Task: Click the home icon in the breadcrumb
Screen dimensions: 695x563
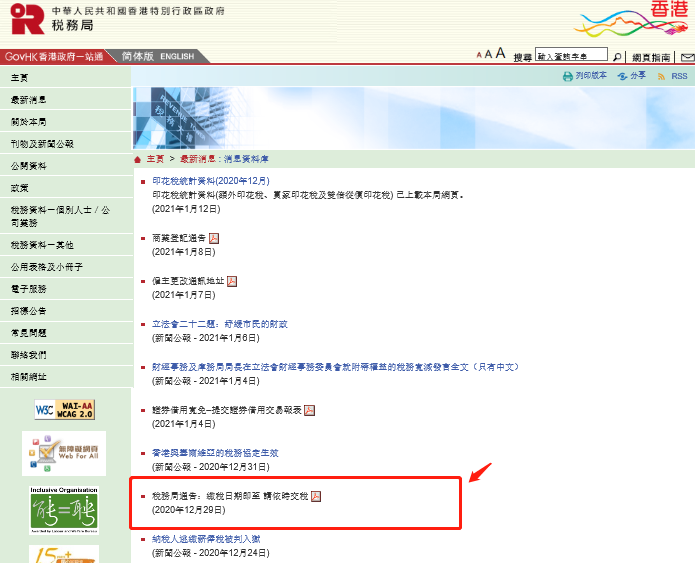Action: 138,159
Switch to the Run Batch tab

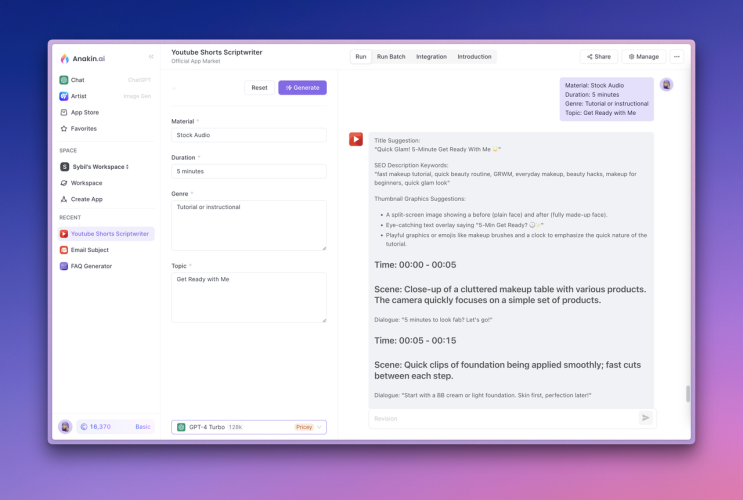(391, 56)
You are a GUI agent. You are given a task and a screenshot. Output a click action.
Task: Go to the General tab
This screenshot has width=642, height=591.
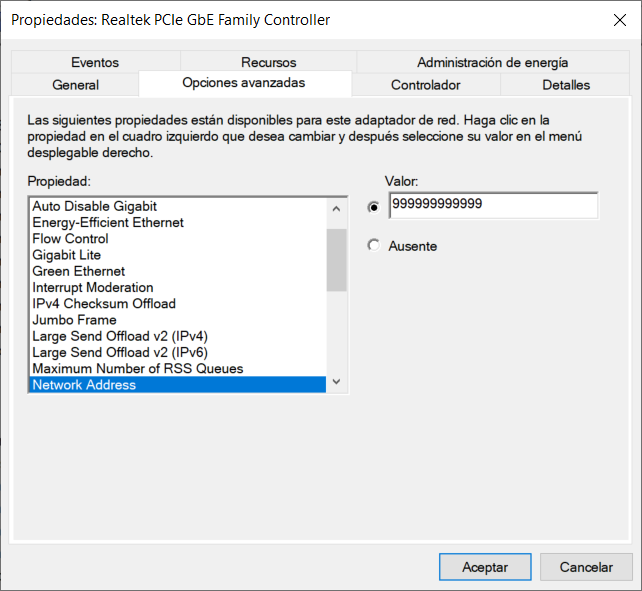tap(75, 85)
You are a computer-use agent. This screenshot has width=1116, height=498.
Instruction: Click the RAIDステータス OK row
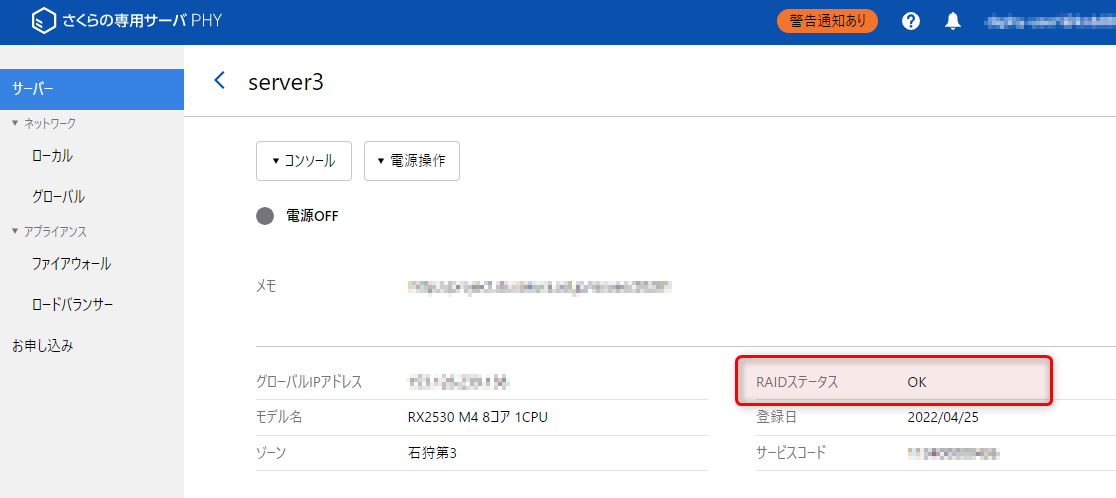tap(894, 381)
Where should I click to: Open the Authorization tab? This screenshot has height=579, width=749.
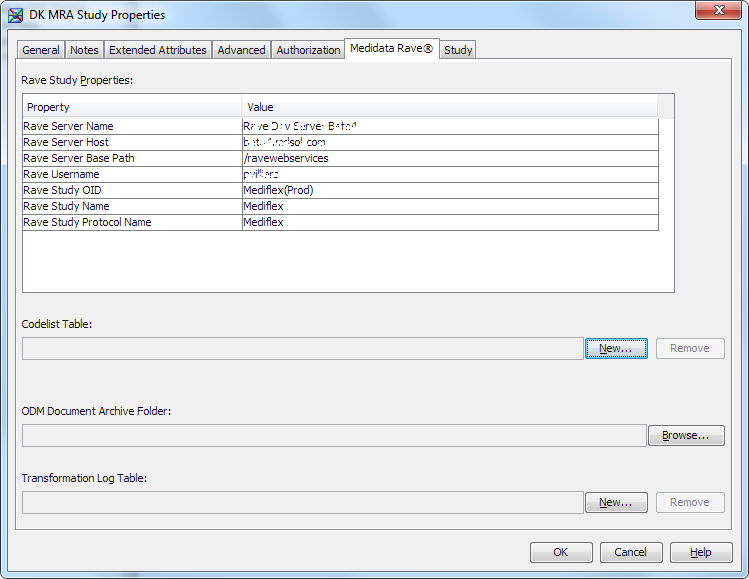coord(308,50)
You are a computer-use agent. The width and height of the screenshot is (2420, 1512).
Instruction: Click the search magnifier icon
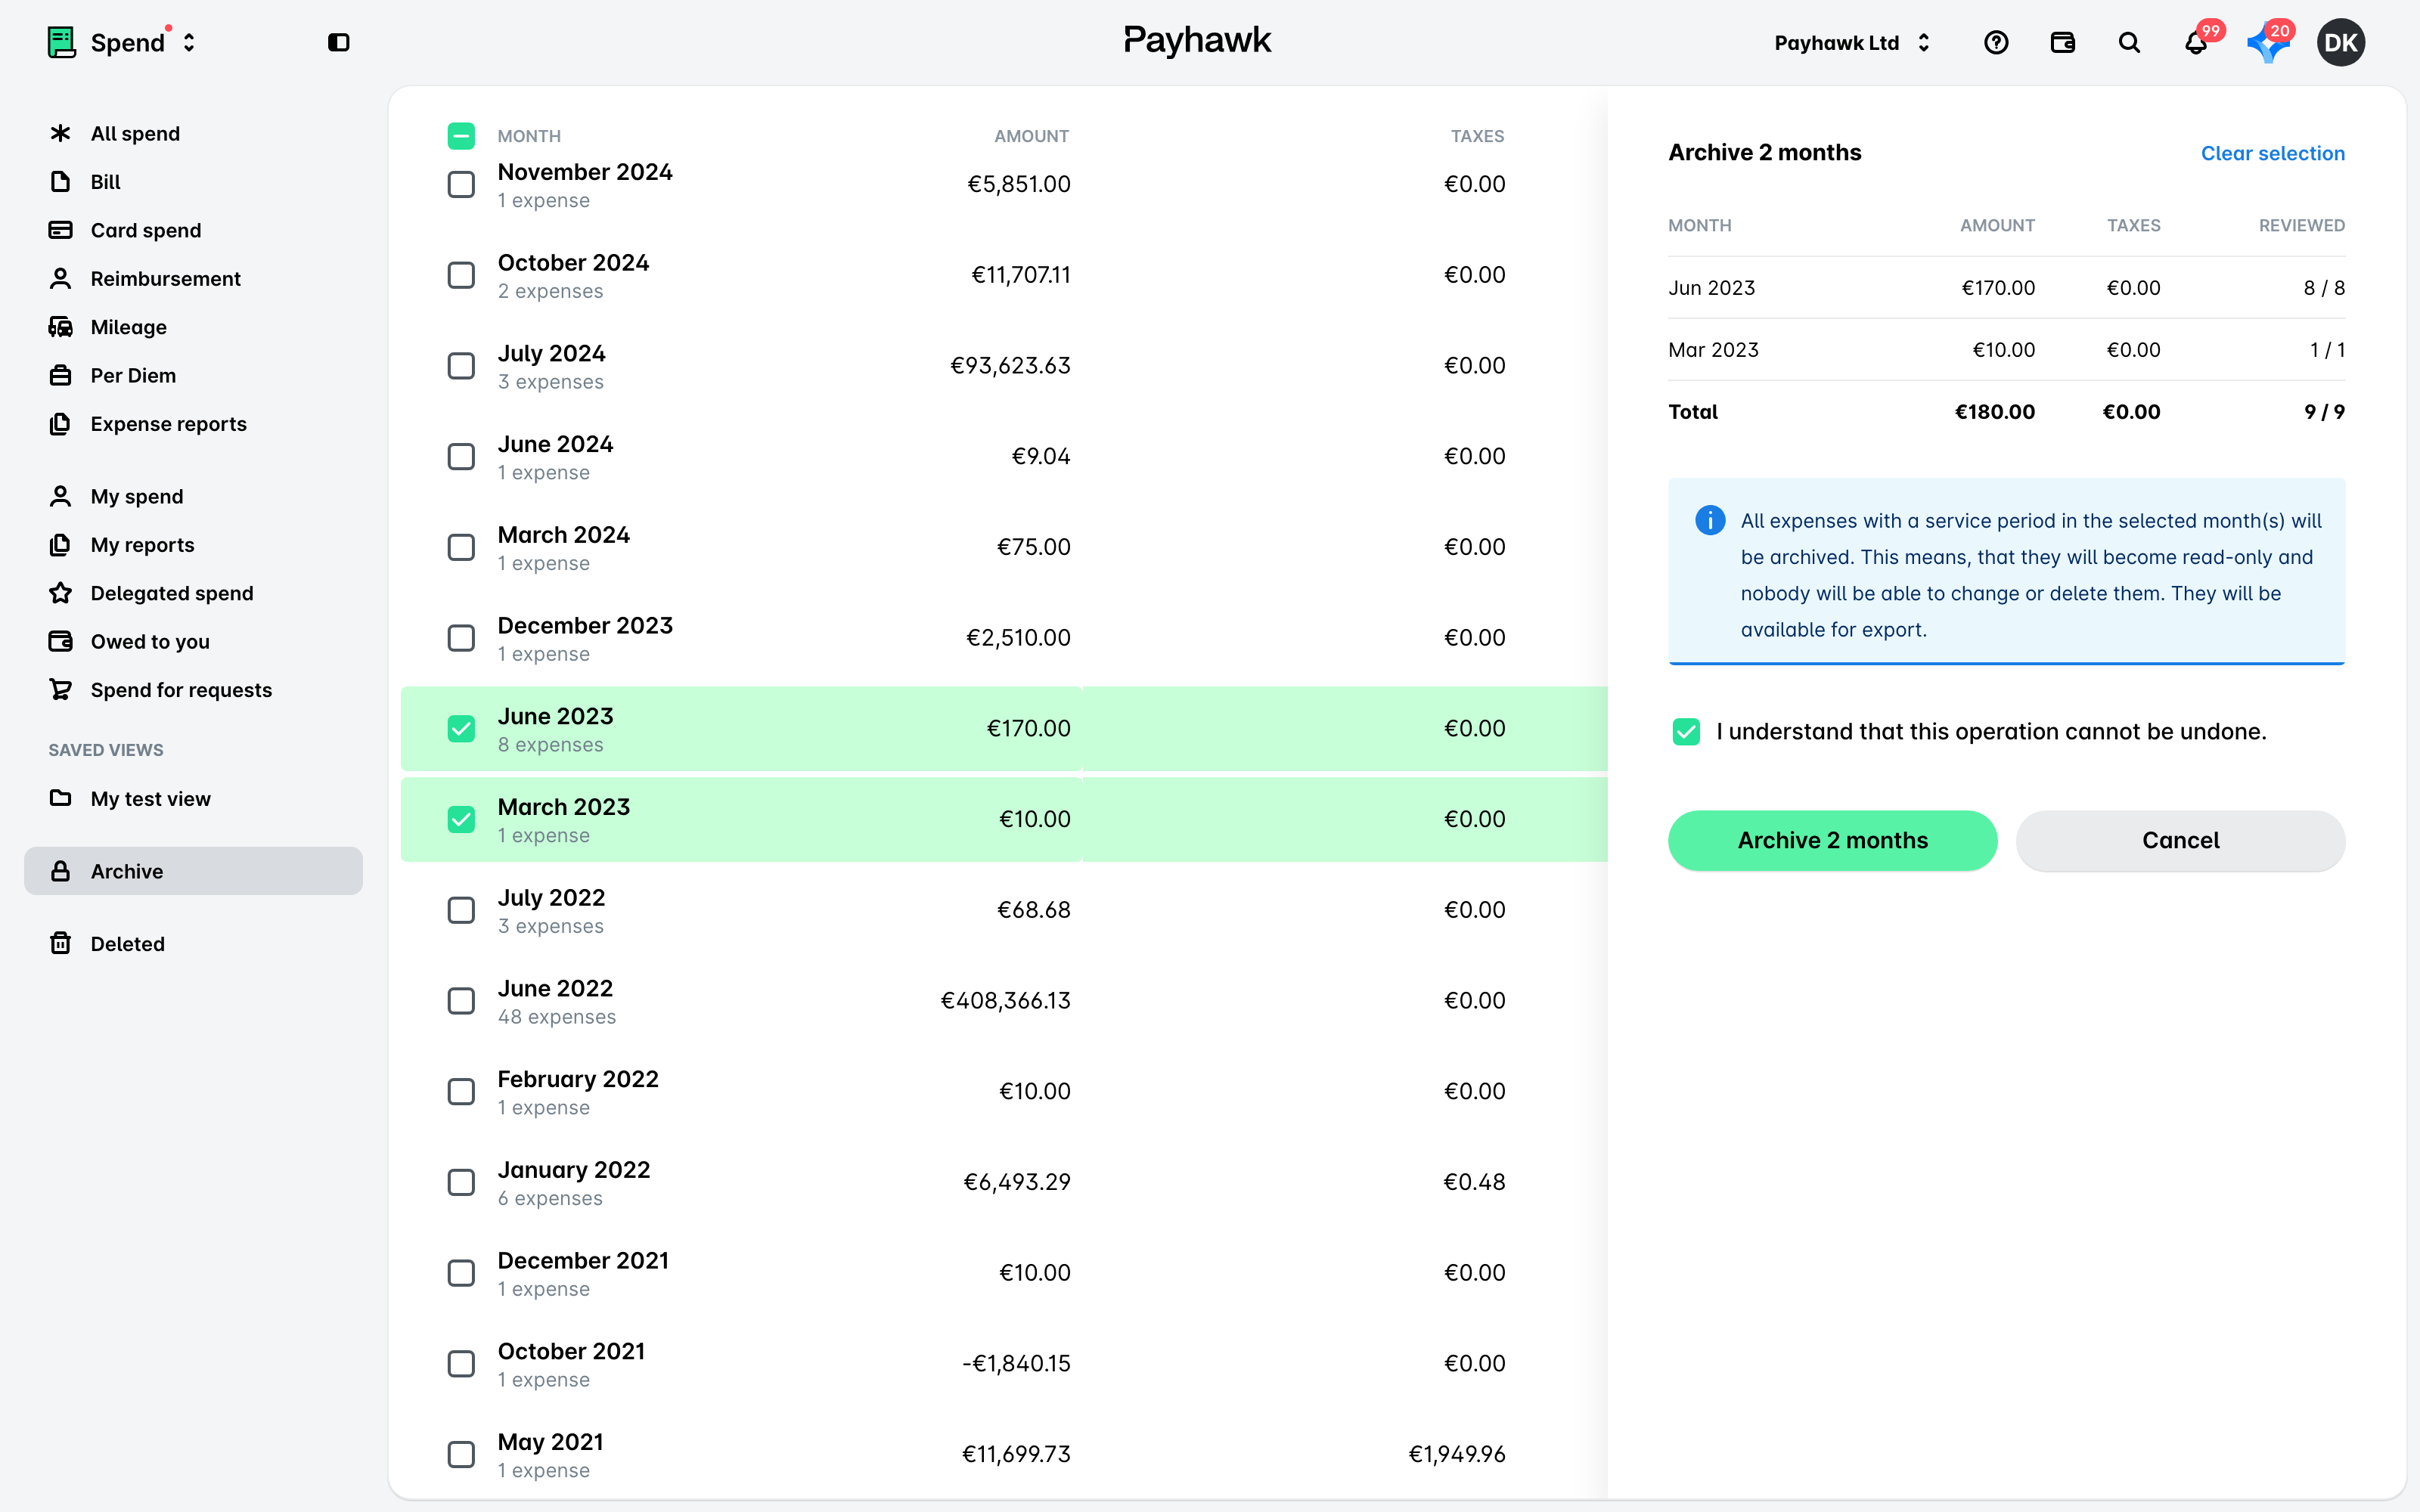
━━━━━━
### PROBLEM REQUIREMENTS
Search the lines above for the string "icon", then show every one that has it.

### WRITTEN SOLUTION
Task: Click the home icon in the breadcrumb
Instruction: Click the search magnifier icon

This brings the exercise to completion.